[Fixed] Can't create new instances after deploying Octavia charm

Hybrid512 · 5 January 2021 13:56

I doubt it too … or well … at least, not only. It might be something more widespread and I suspect my kind of setup (multiple subnets with HA and VIPs) to be related to the issue but that still looks like a bug to me.

Nope, by now, it’s using the defaults, I was wanting to make a try with use-internal-endpoints=true but last time I did, it didn’t had any visible effect on the bugs I encountered before. (especially this one : How do you use hacluster?) However, for this previous one, it was really a bug and there is a fix that is being done on every charm if I understood well (Bug #1893847 “Certificates are not created” : Bugs : OpenStack Placement Charm)

Here is my topology in details :

3 bare metal control plane nodes provisionned by MaaS with these subnets :
- “pxe space” : 192.168.203.0/24, non routed, untagged
- “public/admin space” : 192.168.210.0/24, routed, VLAN
- “internal space” : 192.168.211.0/24, routed, VLAN
4 bare metal compute nodes provisionned by MaaS with these subnets :
- “pxe space” : 192.168.203.0/24, non routed, untagged
- “public/admin space” : 192.168.210.0/24, routed, VLAN
- “internal space” : 192.168.212.0/24, routed, VLAN

All of these machines are connected through a L2/L3 switch, every routed VLAN can communicate with each other, no firewall involved, this is just L1/L3 routing done at the switch level.
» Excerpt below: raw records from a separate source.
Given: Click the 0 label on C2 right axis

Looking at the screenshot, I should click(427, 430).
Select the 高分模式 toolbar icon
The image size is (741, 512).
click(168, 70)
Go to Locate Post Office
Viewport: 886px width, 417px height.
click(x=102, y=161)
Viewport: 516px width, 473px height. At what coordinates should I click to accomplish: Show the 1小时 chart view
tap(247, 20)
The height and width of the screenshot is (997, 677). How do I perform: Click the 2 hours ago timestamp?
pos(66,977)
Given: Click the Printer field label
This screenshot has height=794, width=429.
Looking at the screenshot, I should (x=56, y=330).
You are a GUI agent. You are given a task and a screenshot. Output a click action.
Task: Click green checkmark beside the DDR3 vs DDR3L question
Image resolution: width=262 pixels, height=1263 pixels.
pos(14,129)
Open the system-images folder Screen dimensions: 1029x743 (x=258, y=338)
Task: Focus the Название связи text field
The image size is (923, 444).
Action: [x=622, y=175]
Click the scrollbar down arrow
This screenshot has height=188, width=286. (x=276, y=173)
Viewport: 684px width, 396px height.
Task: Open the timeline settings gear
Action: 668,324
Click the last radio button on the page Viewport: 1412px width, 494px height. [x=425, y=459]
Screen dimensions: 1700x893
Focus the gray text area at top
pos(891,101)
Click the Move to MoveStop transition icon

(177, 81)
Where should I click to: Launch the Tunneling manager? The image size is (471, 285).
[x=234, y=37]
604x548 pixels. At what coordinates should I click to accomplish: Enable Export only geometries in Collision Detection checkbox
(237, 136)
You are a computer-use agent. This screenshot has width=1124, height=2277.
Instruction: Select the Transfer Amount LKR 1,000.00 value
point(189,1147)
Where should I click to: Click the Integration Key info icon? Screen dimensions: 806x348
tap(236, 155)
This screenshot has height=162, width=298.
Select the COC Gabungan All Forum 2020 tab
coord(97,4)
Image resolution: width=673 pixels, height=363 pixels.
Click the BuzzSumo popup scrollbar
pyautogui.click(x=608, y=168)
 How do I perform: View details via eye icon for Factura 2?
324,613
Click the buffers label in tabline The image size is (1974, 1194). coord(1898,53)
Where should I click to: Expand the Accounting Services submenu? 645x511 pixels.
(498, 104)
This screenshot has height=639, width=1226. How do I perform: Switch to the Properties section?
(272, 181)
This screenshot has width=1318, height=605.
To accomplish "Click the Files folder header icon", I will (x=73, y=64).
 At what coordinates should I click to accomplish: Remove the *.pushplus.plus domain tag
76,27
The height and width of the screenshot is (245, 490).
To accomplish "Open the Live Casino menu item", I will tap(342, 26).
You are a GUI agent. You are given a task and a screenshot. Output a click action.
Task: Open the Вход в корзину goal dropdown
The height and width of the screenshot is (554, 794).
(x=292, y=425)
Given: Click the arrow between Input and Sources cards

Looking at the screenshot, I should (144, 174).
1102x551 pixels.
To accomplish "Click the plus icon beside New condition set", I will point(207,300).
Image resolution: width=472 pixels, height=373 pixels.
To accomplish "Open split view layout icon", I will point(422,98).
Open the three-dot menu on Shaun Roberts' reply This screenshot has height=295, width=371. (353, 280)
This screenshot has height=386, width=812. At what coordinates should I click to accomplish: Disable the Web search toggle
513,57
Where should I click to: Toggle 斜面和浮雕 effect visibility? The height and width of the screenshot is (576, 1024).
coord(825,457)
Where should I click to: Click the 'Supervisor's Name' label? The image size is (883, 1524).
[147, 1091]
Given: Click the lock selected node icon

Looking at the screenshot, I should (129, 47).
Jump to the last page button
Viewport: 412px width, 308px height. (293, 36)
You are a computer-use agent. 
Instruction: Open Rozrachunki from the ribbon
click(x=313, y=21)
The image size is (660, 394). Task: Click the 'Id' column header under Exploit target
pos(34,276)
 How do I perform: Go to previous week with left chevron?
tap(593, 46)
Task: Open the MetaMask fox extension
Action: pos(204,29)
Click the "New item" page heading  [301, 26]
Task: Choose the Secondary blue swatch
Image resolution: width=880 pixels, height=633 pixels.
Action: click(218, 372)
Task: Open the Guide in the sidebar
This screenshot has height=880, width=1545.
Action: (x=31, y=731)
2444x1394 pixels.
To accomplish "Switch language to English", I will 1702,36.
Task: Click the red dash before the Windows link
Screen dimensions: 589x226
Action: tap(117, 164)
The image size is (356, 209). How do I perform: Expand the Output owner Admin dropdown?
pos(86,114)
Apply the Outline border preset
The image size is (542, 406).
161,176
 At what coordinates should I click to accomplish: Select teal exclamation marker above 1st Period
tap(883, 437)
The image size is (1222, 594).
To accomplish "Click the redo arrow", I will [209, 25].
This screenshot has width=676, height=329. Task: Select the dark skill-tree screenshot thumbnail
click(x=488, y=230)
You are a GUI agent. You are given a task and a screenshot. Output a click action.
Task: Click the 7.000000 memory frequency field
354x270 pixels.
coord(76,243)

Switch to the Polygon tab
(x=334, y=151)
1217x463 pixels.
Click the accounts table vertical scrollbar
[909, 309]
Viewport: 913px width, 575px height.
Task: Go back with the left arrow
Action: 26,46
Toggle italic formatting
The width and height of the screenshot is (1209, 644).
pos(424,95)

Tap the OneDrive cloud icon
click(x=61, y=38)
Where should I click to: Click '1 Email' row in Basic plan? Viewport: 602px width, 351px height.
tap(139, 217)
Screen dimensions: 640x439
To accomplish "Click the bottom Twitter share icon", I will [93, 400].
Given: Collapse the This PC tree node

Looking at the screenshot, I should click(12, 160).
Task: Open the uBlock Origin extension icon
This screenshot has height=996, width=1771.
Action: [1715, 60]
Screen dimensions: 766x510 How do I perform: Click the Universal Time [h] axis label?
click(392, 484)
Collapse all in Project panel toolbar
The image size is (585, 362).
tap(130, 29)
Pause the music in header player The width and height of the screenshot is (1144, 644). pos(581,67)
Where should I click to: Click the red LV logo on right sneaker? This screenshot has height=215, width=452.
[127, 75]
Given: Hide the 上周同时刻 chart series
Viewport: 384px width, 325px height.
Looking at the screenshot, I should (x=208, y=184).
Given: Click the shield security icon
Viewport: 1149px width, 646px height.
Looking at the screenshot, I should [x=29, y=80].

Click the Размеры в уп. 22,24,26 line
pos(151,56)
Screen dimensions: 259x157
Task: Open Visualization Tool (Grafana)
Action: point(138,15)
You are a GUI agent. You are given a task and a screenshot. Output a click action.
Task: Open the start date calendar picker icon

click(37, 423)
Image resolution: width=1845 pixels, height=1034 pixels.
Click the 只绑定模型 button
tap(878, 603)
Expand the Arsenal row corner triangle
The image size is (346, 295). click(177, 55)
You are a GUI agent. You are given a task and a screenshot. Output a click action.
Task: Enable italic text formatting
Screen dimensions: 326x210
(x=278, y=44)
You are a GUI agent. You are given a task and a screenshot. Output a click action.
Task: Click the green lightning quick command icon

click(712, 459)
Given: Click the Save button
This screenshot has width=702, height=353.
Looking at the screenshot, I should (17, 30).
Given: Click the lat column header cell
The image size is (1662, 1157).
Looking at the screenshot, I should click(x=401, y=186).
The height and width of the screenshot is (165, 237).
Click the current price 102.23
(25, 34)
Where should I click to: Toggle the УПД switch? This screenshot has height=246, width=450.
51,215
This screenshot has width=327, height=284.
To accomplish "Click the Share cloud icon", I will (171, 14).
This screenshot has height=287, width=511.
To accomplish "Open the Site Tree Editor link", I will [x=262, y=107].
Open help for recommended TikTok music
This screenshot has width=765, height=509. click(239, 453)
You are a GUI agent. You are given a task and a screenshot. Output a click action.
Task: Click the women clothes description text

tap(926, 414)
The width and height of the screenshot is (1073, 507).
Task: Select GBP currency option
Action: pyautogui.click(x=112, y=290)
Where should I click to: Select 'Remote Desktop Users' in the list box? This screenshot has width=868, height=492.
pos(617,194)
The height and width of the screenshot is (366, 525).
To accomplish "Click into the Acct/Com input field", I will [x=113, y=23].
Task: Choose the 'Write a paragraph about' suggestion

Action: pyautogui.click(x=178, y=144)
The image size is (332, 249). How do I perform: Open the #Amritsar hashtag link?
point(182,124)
Can you confirm that the Placement API is not bound to the .211.x address prior to you reboot?
ss -tlpn | grep 8778
If it is not, and a reboot fixes that then perhaps a bug in the Placement charm?

I can’t right now because the reboot fixed the issue but I’ll check again next time I redeploy. However, as I said, on the Placement unit itself, the API was answering on every interface (localhost, .211.x and .210.x) while from a remote machine (a compute node), only .210.x answered while I was receiving a curl: (7) Failed to connect to 192.168.211.229 port 8778: Connection refused for .211.x After rebooting the unit, the problem was solved.

Tbh, I would suspect a problem with Corosync because 192.168.210.229/192.168.211.229 are the VIPs, not the unit’s own IP and this never happens in non HA setup because there is no hacluster charm involved (and thus, no Corosync/Pacemaker). I’m still not very confident in hacluster because most of my issued seem to be related to HA setup and since hacluster is a subordinate to Placement, in fact, rebooting Placement leads to a reboot of hacluster too.

We had something similar recently in our infrastructure where we had to change the default gateway on a cluster where we had a VIP (but using keepalived, not Corosync) and as soon as we changed the default route, every accesses to the VIP were not functionning. As soon as we restarted Keepalived, the VIP was working again. I suspect some kind of route caching done at the VIP level (at least for this last issue we had with Keepalived) and only restarting the service forced the network to work properly again.

Maybe there is something similar in this issue.